Доброкачественные опухоли (ворсинчатая опухоль и тотальный полипоз)

Ворсинчатая опухоль составляет 10% всех доброкачественных опухолевых полипов. Обычно солитарная опухоль локализуется в любом отделе, но имеет тенденцию располагаться в прямой кишке. Опухоль имеет широкое основание.

В. П. Стрекаловский и соавт. (1982) выделяют узловатую, стелющуюся и распластанную формы ворсинчатых опухолей. Средние размеры ее в 75% случаев превышают 2 см, в то же время аденоматозные полипы таких размеров наблюдаются в 5% случаев. Изредка опухоль может достигать 10—15 см и явиться причиной обтурации. Индекс малигнизации ее достигает 40%.

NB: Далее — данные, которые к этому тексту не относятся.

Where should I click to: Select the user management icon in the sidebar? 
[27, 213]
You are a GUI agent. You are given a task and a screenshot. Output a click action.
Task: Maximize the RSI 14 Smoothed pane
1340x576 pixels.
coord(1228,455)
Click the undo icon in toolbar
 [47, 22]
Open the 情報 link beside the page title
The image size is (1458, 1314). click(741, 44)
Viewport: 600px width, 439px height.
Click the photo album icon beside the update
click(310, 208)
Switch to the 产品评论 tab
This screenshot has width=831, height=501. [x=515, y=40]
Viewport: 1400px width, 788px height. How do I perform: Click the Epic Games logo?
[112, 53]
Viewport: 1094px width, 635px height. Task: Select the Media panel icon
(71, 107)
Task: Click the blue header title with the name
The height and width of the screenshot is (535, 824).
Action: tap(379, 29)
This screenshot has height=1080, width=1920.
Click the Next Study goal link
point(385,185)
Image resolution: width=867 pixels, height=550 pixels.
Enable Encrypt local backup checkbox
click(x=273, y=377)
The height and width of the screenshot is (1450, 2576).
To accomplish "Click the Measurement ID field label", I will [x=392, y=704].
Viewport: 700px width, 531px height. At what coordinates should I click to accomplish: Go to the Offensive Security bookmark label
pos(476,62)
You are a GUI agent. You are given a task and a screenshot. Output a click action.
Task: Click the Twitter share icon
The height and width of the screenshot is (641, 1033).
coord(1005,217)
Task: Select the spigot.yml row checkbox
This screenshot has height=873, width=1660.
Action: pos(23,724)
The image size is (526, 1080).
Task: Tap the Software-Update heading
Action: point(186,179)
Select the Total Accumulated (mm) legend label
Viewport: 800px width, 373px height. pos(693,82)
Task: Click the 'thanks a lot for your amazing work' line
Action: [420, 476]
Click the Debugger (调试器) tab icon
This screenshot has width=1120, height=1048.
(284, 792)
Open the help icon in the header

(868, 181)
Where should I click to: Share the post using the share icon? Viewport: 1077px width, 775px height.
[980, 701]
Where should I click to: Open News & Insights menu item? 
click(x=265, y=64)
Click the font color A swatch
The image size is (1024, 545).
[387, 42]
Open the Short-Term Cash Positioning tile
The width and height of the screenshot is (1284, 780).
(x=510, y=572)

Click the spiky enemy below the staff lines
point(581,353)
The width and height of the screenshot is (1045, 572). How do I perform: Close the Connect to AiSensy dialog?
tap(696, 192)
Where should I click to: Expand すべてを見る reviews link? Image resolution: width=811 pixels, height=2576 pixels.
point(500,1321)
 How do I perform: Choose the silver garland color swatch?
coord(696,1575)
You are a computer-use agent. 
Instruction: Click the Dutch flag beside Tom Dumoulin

Ворсинчатогландулярным полипам свойствен аденоматозный я папиллярный рост. Они часто имеют ножку. Возможность их озлокачествления более высокая, чем у железистых полипов, за счет ворсинчатого компонента роста.

Тотальный полипоз ободочной и прямой кишки, как известно, представляет собой семейное, наследственное заболевание и развивается сравнительно редко.

В зарубежной литературе выделяют четыре формы: диффузный полипоз ободочной и прямой кишки, синдром Гарднера, синдром Пейтца — Егерса и синдром Турко.

Ривкин и соавт. (1969) выделяют четыре формы полипоза: аденопапилломатозный, гиперпластический (милиарный), кистозно-гранулирующий (ювенильный), смешанный.

По данным А. М. Никитина (1981), диффузный полипоз проявляется в молодом возрасте, объективным критерием для установления диагноза могут служить сочетание развития полипов из эпителия слизистой оболочки толстой кишки, множественность поражения с учетом особенностей локализации полипов, а также семейный и наследственный характер заболевания.

Автор различает пролиферирующую форму диффузного полипоза, в которой выделяет гиперпластическую (милиарную), аденоматозную, аденопапилломатозную стадии, гиперсекретирующую (ювенильную) форму, а также гамартомный полипоз (синдром Пейтца — Егерса).